START Data provided

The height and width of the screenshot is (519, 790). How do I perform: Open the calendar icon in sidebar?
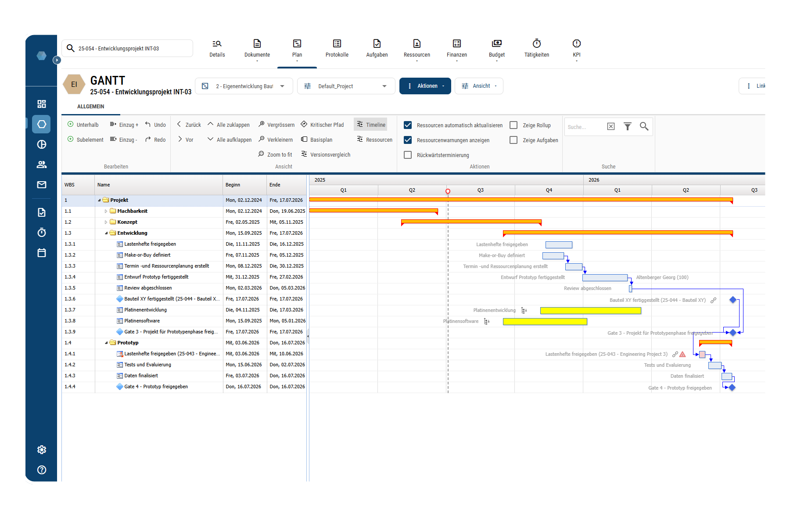(41, 253)
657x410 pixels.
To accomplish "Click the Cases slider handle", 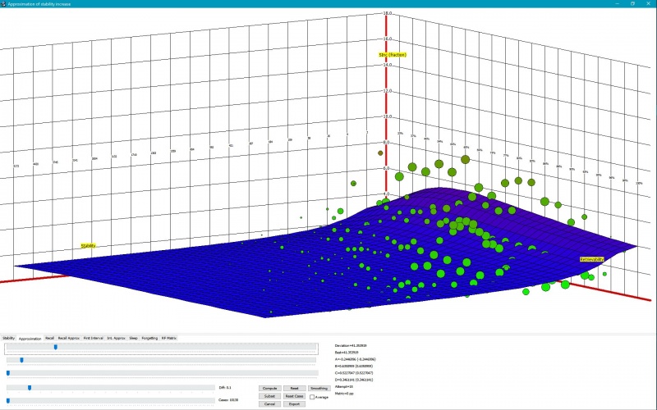I will pos(7,400).
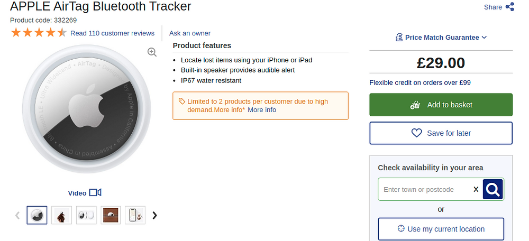This screenshot has height=241, width=529.
Task: Click the Share icon at top right
Action: 509,7
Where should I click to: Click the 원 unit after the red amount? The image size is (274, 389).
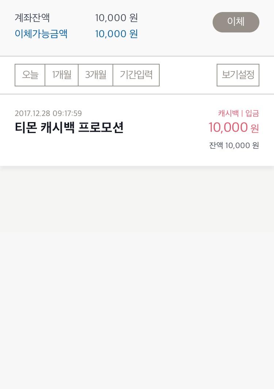tap(255, 128)
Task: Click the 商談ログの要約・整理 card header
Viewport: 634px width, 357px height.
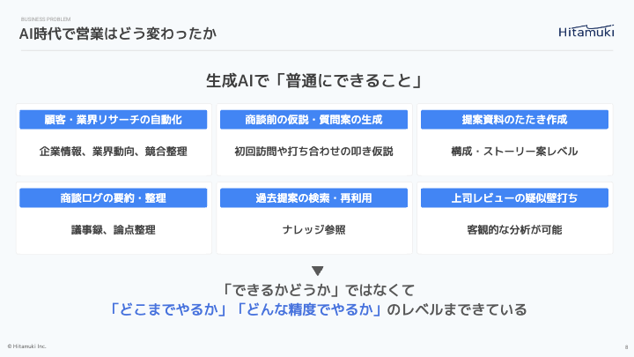Action: click(114, 197)
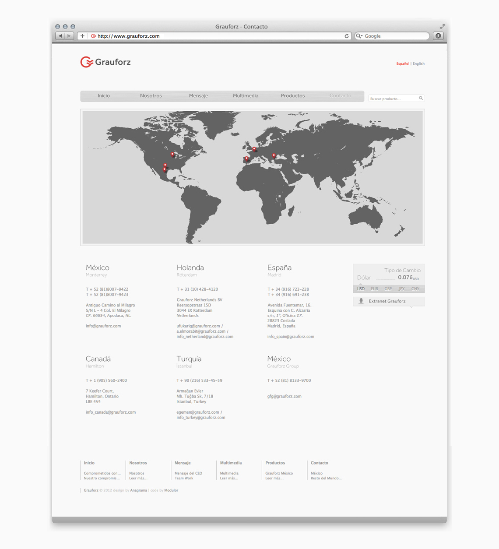Click the Grauforz logo in the header
This screenshot has width=499, height=549.
(105, 62)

END Data provided

> **What you need to do**
Please restate word for word the lines above, starting with the line that holds "Task: Click the 商談ログの要約・整理 card header" and ending with the final line of the records, while leaving out pictures.

> **Task output**
Task: Click the 商談ログの要約・整理 card header
Viewport: 634px width, 357px height.
Action: click(114, 197)
Click the Grauforz logo in the header
This screenshot has width=499, height=549.
(105, 62)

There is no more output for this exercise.